Required action: Only certain lines below are wanted: those starting at the line containing "The height and width of the screenshot is (569, 455)." and ending at the line containing "Click the plugin", both included, each retyped exactly.

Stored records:
⁂
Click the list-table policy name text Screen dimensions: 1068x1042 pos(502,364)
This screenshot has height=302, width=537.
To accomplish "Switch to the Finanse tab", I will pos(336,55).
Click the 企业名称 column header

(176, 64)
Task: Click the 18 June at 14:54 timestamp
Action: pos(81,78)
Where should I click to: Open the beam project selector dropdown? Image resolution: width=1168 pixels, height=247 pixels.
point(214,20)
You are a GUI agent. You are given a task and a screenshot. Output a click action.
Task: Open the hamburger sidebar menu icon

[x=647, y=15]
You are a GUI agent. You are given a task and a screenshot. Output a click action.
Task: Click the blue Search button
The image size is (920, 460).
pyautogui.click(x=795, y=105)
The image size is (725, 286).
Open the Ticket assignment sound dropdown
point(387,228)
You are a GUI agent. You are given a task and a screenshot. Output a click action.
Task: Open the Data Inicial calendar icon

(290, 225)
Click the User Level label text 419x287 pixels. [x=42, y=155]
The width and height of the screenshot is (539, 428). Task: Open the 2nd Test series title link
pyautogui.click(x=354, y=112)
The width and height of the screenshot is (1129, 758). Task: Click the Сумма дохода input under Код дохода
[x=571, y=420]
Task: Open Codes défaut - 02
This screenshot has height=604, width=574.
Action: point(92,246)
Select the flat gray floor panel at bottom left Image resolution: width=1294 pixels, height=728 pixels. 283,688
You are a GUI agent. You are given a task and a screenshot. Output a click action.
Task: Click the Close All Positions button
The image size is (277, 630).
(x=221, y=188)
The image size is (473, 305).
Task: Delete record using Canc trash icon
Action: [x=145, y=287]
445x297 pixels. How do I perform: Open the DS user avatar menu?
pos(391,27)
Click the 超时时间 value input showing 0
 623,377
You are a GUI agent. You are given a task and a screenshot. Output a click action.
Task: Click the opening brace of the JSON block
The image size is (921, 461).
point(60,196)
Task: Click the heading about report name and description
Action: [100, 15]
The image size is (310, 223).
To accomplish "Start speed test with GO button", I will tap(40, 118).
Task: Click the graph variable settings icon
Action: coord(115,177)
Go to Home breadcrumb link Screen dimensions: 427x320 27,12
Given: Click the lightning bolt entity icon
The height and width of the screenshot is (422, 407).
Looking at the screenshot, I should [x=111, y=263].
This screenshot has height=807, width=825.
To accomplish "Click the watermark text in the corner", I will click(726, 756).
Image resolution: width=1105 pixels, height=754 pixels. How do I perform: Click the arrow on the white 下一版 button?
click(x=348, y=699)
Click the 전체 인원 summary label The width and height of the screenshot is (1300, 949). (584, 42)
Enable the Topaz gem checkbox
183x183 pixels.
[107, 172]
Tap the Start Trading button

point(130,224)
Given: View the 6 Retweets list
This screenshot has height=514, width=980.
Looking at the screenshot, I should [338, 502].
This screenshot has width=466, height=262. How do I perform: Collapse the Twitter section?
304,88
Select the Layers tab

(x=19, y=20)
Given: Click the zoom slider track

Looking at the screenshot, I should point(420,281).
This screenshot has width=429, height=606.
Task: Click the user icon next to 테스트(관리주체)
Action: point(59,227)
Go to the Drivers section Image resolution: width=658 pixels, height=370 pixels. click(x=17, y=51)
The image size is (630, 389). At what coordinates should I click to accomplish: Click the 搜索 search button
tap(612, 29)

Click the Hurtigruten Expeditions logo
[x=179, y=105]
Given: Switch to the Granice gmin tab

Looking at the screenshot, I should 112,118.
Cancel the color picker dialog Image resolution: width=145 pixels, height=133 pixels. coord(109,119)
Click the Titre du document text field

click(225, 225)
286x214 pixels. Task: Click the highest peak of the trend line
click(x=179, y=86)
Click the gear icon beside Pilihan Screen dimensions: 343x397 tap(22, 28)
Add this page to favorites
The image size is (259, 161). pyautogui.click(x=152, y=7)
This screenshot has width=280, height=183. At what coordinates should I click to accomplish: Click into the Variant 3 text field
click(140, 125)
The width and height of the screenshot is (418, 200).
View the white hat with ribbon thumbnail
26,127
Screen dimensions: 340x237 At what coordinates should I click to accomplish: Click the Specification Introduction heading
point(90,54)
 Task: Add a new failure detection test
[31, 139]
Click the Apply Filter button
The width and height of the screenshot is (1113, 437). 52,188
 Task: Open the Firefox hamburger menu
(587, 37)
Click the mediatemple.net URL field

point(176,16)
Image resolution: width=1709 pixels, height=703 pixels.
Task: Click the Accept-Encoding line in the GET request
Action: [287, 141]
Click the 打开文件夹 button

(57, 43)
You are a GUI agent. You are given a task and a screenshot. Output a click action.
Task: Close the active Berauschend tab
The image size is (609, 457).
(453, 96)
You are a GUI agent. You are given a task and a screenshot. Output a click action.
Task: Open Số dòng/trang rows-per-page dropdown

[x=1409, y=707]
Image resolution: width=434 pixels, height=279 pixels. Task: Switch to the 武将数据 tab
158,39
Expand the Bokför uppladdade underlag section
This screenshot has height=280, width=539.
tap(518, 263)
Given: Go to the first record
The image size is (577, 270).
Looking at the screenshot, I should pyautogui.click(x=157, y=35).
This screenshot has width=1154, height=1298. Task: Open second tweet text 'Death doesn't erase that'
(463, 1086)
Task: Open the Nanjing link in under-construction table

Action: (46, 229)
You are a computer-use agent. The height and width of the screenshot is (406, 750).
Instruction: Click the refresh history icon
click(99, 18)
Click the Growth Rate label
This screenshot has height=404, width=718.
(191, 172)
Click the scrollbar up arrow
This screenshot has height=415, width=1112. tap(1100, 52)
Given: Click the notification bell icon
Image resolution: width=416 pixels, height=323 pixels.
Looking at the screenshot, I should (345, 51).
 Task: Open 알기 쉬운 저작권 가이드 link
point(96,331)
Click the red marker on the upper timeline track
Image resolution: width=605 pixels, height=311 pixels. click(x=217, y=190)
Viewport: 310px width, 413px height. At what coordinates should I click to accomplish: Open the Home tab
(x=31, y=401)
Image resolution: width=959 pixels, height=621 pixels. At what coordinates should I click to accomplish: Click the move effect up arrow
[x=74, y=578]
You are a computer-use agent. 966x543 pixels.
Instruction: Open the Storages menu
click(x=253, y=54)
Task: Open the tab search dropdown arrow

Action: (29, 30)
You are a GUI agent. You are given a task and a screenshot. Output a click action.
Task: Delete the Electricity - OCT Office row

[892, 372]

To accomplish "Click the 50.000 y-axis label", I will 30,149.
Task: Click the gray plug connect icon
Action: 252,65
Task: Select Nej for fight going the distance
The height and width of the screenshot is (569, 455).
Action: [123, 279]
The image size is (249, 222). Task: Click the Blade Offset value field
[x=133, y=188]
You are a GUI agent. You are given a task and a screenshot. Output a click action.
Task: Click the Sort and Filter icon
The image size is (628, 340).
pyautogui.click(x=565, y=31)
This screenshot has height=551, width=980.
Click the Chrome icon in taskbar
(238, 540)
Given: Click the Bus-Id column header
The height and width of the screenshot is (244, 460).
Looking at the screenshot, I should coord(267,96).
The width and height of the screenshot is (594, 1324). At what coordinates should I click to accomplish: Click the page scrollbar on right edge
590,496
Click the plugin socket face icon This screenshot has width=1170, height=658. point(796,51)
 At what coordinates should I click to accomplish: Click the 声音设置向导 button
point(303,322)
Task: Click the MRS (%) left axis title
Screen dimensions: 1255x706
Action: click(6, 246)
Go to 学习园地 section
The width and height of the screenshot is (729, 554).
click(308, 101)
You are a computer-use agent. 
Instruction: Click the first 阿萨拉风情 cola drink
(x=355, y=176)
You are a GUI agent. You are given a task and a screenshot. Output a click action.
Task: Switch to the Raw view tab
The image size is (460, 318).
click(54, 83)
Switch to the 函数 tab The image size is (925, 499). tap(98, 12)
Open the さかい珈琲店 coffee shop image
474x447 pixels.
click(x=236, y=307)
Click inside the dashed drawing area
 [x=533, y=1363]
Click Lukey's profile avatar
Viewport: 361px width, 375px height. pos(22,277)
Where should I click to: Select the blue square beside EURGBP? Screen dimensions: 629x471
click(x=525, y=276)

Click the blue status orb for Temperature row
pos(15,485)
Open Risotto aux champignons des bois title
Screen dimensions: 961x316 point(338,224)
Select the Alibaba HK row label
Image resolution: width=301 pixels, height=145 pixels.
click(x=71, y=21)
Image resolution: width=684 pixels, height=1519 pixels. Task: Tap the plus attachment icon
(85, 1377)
⁂
Exercise answer:
The height and width of the screenshot is (569, 455).
Action: [123, 279]
The image size is (249, 222). Task: Click the Blade Offset value field
[x=133, y=188]
You are a GUI agent. You are given a task and a screenshot. Output a click action.
Task: Click the Sort and Filter icon
The image size is (628, 340).
pyautogui.click(x=565, y=31)
This screenshot has height=551, width=980.
Click the Chrome icon in taskbar
(238, 540)
Given: Click the Bus-Id column header
The height and width of the screenshot is (244, 460).
Looking at the screenshot, I should coord(267,96).
The width and height of the screenshot is (594, 1324). At what coordinates should I click to accomplish: Click the page scrollbar on right edge
590,496
Click the plugin socket face icon This screenshot has width=1170, height=658. point(796,51)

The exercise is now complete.